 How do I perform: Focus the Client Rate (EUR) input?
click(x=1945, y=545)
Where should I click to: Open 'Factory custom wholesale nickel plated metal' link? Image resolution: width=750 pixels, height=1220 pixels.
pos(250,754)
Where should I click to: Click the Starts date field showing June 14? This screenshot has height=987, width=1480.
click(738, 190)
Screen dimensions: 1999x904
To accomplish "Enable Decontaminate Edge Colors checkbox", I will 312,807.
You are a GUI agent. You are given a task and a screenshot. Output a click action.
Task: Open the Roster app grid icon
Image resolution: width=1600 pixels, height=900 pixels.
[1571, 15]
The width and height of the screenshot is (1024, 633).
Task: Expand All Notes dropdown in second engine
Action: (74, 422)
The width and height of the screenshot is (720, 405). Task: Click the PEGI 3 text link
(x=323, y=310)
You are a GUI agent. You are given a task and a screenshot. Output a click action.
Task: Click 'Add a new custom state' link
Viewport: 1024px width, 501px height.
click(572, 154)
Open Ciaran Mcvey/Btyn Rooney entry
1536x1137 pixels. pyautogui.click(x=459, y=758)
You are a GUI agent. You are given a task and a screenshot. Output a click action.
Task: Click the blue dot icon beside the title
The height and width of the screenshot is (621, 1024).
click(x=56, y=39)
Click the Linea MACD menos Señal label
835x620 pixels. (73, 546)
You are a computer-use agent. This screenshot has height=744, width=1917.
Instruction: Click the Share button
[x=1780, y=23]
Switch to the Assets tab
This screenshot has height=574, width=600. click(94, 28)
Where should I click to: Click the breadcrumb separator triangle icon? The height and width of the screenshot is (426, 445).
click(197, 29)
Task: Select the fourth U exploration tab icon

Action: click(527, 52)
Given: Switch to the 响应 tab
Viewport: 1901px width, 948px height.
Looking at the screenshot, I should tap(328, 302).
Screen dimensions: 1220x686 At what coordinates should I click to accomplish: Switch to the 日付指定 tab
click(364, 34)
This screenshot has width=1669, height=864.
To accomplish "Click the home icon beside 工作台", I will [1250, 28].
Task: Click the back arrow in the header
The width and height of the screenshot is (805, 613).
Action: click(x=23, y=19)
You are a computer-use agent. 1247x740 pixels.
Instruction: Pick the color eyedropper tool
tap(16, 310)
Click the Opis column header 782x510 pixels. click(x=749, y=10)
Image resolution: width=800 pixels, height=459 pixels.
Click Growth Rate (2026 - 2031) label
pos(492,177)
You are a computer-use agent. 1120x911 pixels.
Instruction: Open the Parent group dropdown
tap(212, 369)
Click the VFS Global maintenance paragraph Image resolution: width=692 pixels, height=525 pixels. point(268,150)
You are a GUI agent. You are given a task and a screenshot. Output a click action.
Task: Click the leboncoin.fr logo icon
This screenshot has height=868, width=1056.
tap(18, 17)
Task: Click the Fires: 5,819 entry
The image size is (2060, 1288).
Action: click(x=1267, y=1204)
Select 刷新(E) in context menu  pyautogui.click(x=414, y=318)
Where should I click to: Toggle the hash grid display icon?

= = = = = = =

* Assignment:
Print out the data exactly once more.

* Answer:
 How do I perform: Focus the Client Rate (EUR) input?
click(x=1945, y=545)
Where should I click to: Open 'Factory custom wholesale nickel plated metal' link? Image resolution: width=750 pixels, height=1220 pixels.
pos(250,754)
Where should I click to: Click the Starts date field showing June 14? This screenshot has height=987, width=1480.
click(738, 190)
Screen dimensions: 1999x904
To accomplish "Enable Decontaminate Edge Colors checkbox", I will 312,807.
You are a GUI agent. You are given a task and a screenshot. Output a click action.
Task: Open the Roster app grid icon
Image resolution: width=1600 pixels, height=900 pixels.
[1571, 15]
The width and height of the screenshot is (1024, 633).
Task: Expand All Notes dropdown in second engine
Action: (74, 422)
The width and height of the screenshot is (720, 405). Task: Click the PEGI 3 text link
(x=323, y=310)
You are a GUI agent. You are given a task and a screenshot. Output a click action.
Task: Click 'Add a new custom state' link
Viewport: 1024px width, 501px height.
click(572, 154)
Open Ciaran Mcvey/Btyn Rooney entry
1536x1137 pixels. pyautogui.click(x=459, y=758)
You are a GUI agent. You are given a task and a screenshot. Output a click action.
Task: Click the blue dot icon beside the title
The height and width of the screenshot is (621, 1024).
click(x=56, y=39)
Click the Linea MACD menos Señal label
835x620 pixels. (73, 546)
You are a computer-use agent. This screenshot has height=744, width=1917.
Instruction: Click the Share button
[x=1780, y=23]
Switch to the Assets tab
This screenshot has height=574, width=600. click(94, 28)
Where should I click to: Click the breadcrumb separator triangle icon? The height and width of the screenshot is (426, 445).
click(197, 29)
Task: Select the fourth U exploration tab icon

Action: click(527, 52)
Given: Switch to the 响应 tab
Viewport: 1901px width, 948px height.
Looking at the screenshot, I should tap(328, 302).
Screen dimensions: 1220x686 At what coordinates should I click to accomplish: Switch to the 日付指定 tab
click(364, 34)
This screenshot has width=1669, height=864.
To accomplish "Click the home icon beside 工作台", I will [1250, 28].
Task: Click the back arrow in the header
The width and height of the screenshot is (805, 613).
Action: click(x=23, y=19)
You are a computer-use agent. 1247x740 pixels.
Instruction: Pick the color eyedropper tool
tap(16, 310)
Click the Opis column header 782x510 pixels. click(x=749, y=10)
Image resolution: width=800 pixels, height=459 pixels.
Click Growth Rate (2026 - 2031) label
pos(492,177)
You are a computer-use agent. 1120x911 pixels.
Instruction: Open the Parent group dropdown
tap(212, 369)
Click the VFS Global maintenance paragraph Image resolution: width=692 pixels, height=525 pixels. point(268,150)
You are a GUI agent. You are given a task and a screenshot. Output a click action.
Task: Click the leboncoin.fr logo icon
This screenshot has height=868, width=1056.
tap(18, 17)
Task: Click the Fires: 5,819 entry
The image size is (2060, 1288).
Action: click(x=1267, y=1204)
Select 刷新(E) in context menu  pyautogui.click(x=414, y=318)
Where should I click to: Toggle the hash grid display icon?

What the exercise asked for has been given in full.